No matter how much time is spent trying the technique on a friend, a wrist or an ankle is easily taped incorrectly.
The body seems to have a million parts, with just as many ways to hurt them.
The camp gave her further instruction on injury prevention and rehabilitation, cardiopulmonary resuscitation and the use of athletic-training equipment.
Participants also visited the training facilities -- complete with a cadaver -- at Otterbein College, a Westerville school that Baker is considering. To seek an athletic-training major at Otterbein, she would first have to take courses such as chemistry and anatomy.
Many of the 25 other accredited Ohio programs make similar demands of applicants.

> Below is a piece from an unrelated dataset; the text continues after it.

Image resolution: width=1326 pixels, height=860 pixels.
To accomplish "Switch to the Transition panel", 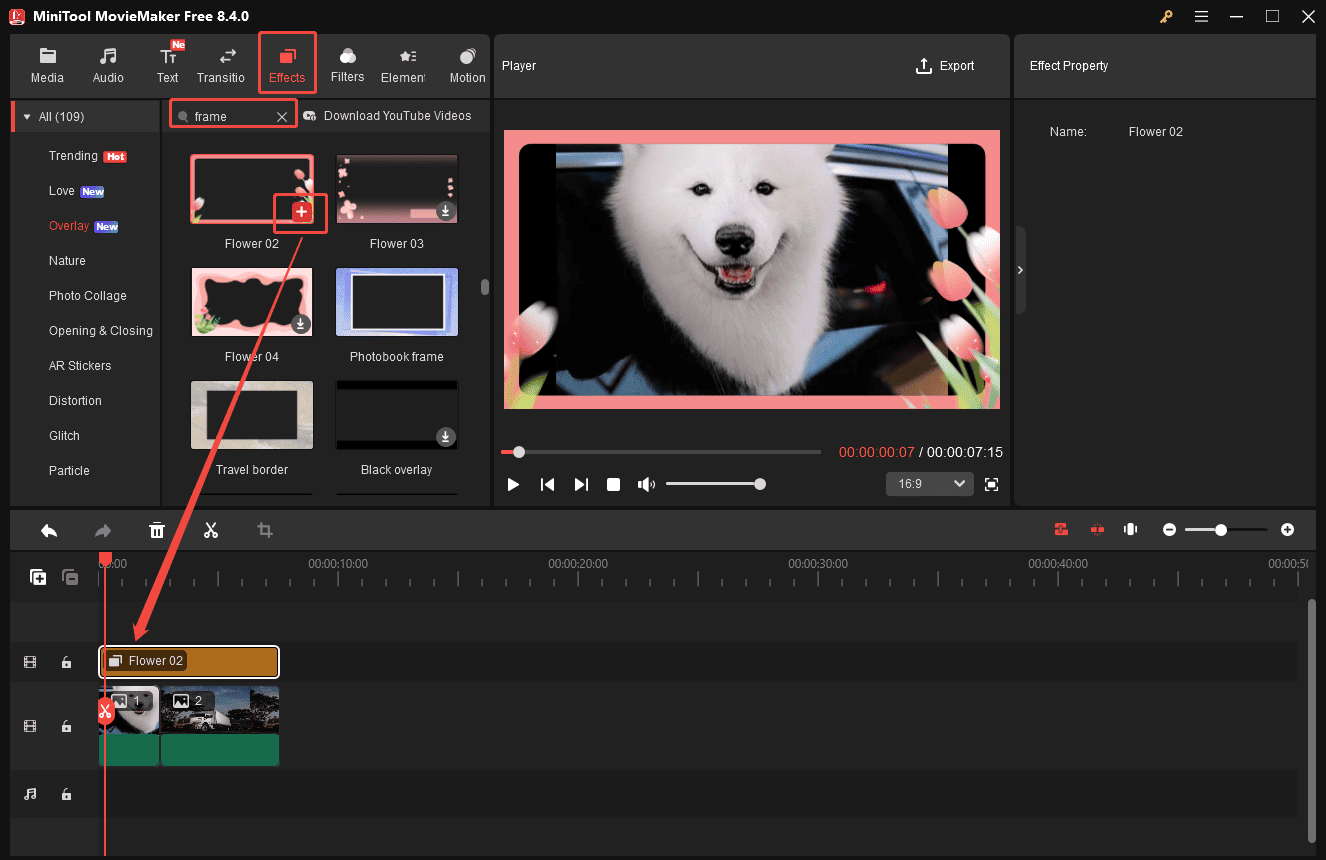I will pyautogui.click(x=221, y=64).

"A lot of kids don't realize what athletic training is," said Bonnie Goodwin, director of the program at Capital University in Bexley. "There's such a science base. This is really like being a doctor."
At Ohio State University, about 155 students typically declare a pre-athletic-training major as incoming freshmen. More than half have changed their minds by spring.
"Not everybody has the dedication to be able to do that," said Mark Merrick, program director. "It's probably more of a time commitment than any other undergraduate program I could think of."
Of the evaporated pool of 70 applicants, 20 to 25 are accepted into the major after their freshman year.
The survivors find expanding opportunities in a field that the American Medical Association recognized as an allied health profession in 1990.
Since then, membership in the National Athletic Trainers Association has more than doubled -- from 14,598 members to 32,404 this year.
"People are more health-conscious, wellness- conscious," said Brian Robinson, chairman of the association's secondary-school committee. "The whole idea of injury prevention has become more of an issue."